Bunk beds can seem magical to kids. From being one of the smallest in the family, you're elevated to where you can see everything completely differently. Sitting up high, you might even be able to peer down at your parents or siblings. It's hard not to feel like you're in a nest, or a ship, or the tower of a castle.
Of course from a parent's point of view you're probably thinking about fitting two siblings in a room, or perhaps an extra bed so friends can sleep over. In either case, bunk beds are a clever way to make the most of children's sleeping spaces.
With the new TUFFING bunk bed and loft bed, designed to be affordable and fit in smaller spaces, both parents and kids get a practical and slightly magical piece of furniture.
Let's face it, when kids are in the middle of an activity the last thing they're probably thinking is 'is this safe?'. Because of this our children's beds undergo some of the most rigorous testing it's possible to do on furniture. There are strict industry safety standards to start off with, but for the TUFFING design team this was just the beginning. TUFFING product development engineer Olaf Szukalowicz explains the journey.
"First of all we looked at global data covering all types of accidents that have involved bunk beds. Then we worked with the design and especially all the gaps and openings to stop these from happening again."
Next the team had to make sure the bunk beds could hold up to everything they could throw at them.
"After that we tested the durablity to make sure all the parts are really tough. We do that with two weeks of vigorous strength testing where the structure is pushed and stretched to constant extreme forces," Olaf says.
Or, for the more science minded, the beds are shaken at 300 newton for over 10,000 cycles to test for any weaknesses.

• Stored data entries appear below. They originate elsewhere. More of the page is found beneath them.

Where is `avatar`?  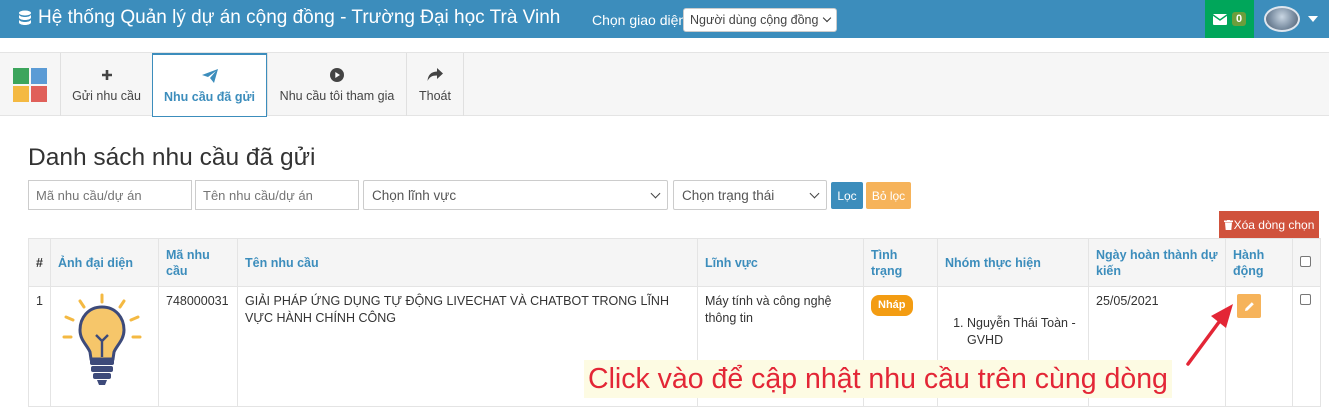 avatar is located at coordinates (1282, 19).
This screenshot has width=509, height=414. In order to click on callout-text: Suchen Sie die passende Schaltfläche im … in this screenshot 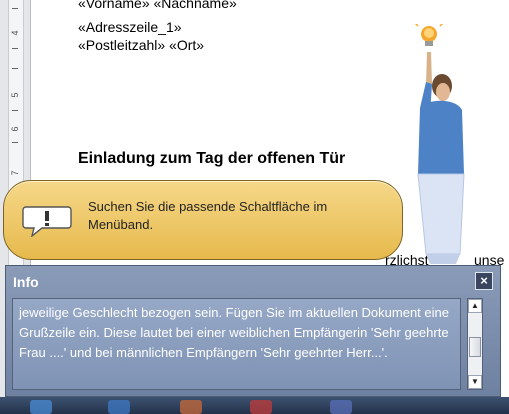, I will do `click(208, 216)`.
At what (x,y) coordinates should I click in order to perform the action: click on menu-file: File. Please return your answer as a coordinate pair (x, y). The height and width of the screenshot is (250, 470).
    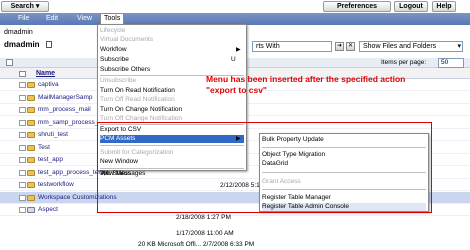
    Looking at the image, I should click on (24, 19).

Afterwards came a slightly more unorthodox (but very practical) test.
"I also climbed on top of the bed and jumped on it without the mattress. I'm 75 kg so I was happy that it held up fine for me!"
Of course no test for a child's bed is complete without looking at the product from a child's perspective. Throughout the design process the team worked with research from child and adolescent psychotherapist Dr Barbie Clarke. Dr Clarke explains the role of the bed in children's rooms.

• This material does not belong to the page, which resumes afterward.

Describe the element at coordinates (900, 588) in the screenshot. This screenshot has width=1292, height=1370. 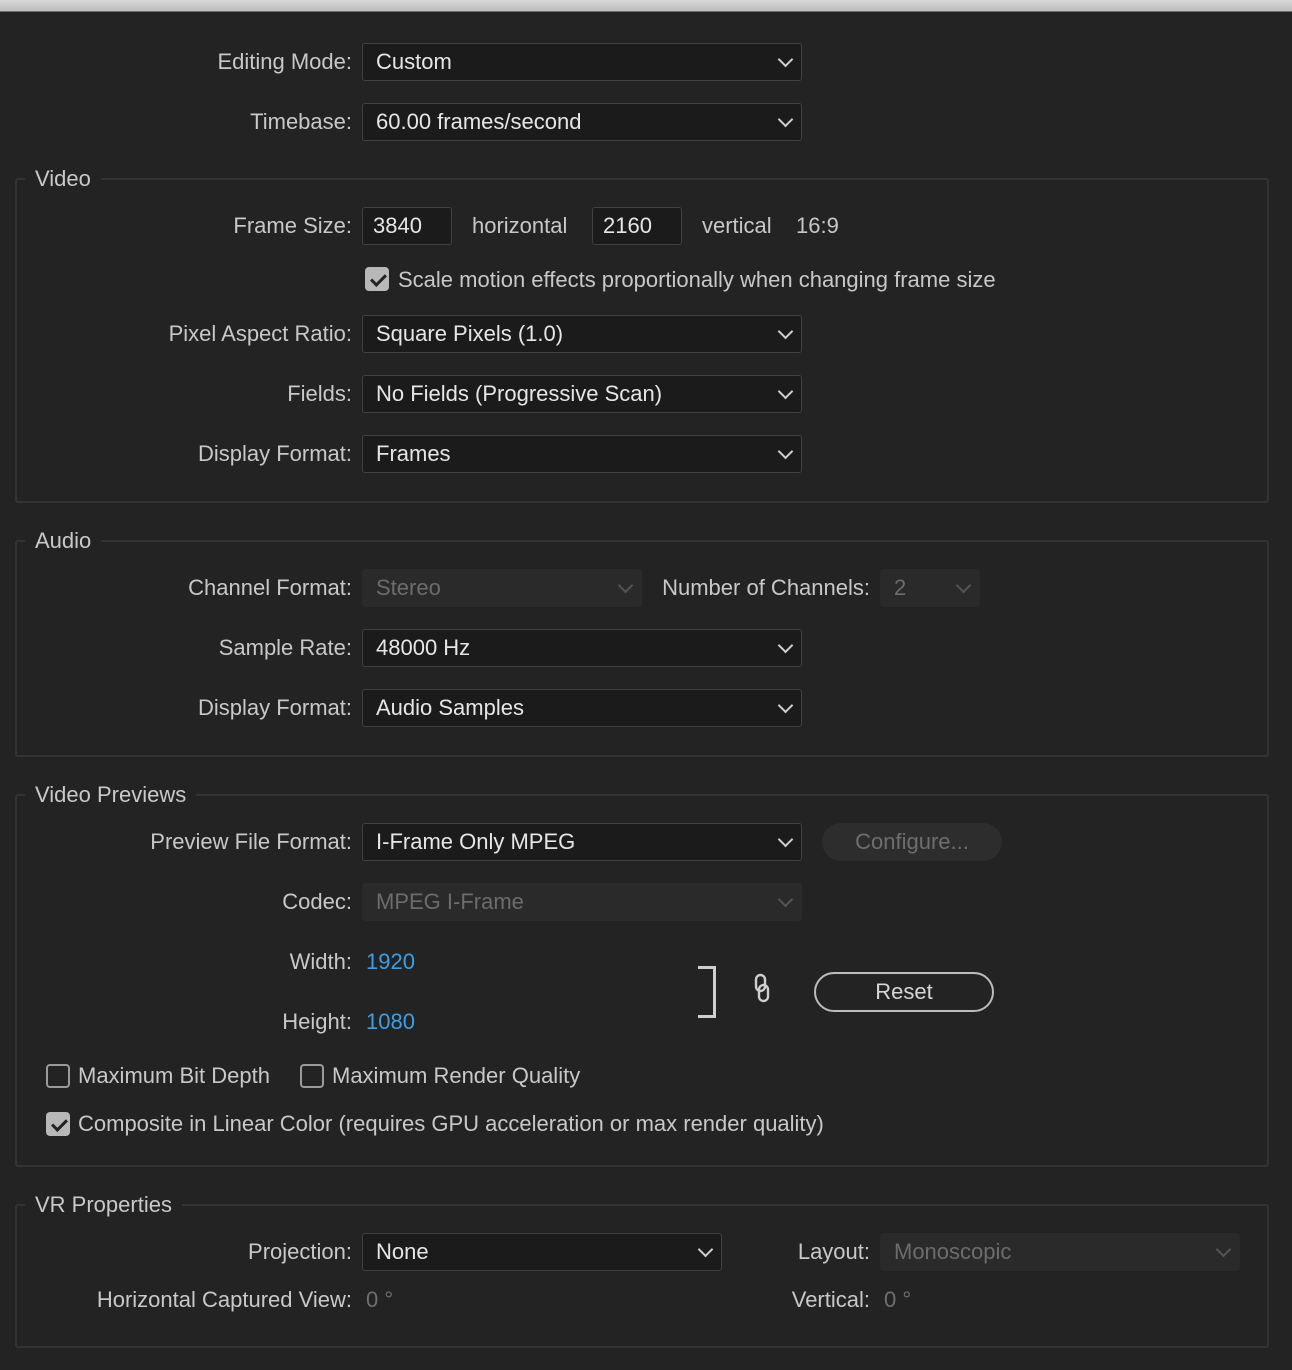
I see `num-channels-value: 2` at that location.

"The bed is something that children can say, 'this is mine, my space'. Even if they are sharing a lot of other things, the bed is often a private area that helps them work out who they are, rest and recharge. When we do global research the children we interview will often say that their bed is the favourite part of their home."
Building on the research, the next stage naturally enough was to ask kids for their feedback.
Deputy Range Manager Nina Hughes at Children's IKEA explains: "We're lucky enough to have an international school here, so we were able to bring in groups of kids from different parts of the world. Then we'd ask them things like, 'How does it feel to climb the ladder?' 'How do you feel about the height?' or 'Do the guard rails help you feel safe?'"
With the kids' feedback (keep the orange bedposts and make the guard rails higher on the loft bed) and tick of approval, the design process was complete. The best part might be that even if TUFFING is soon reimagined into a castle or a nest, it'll be a safe one.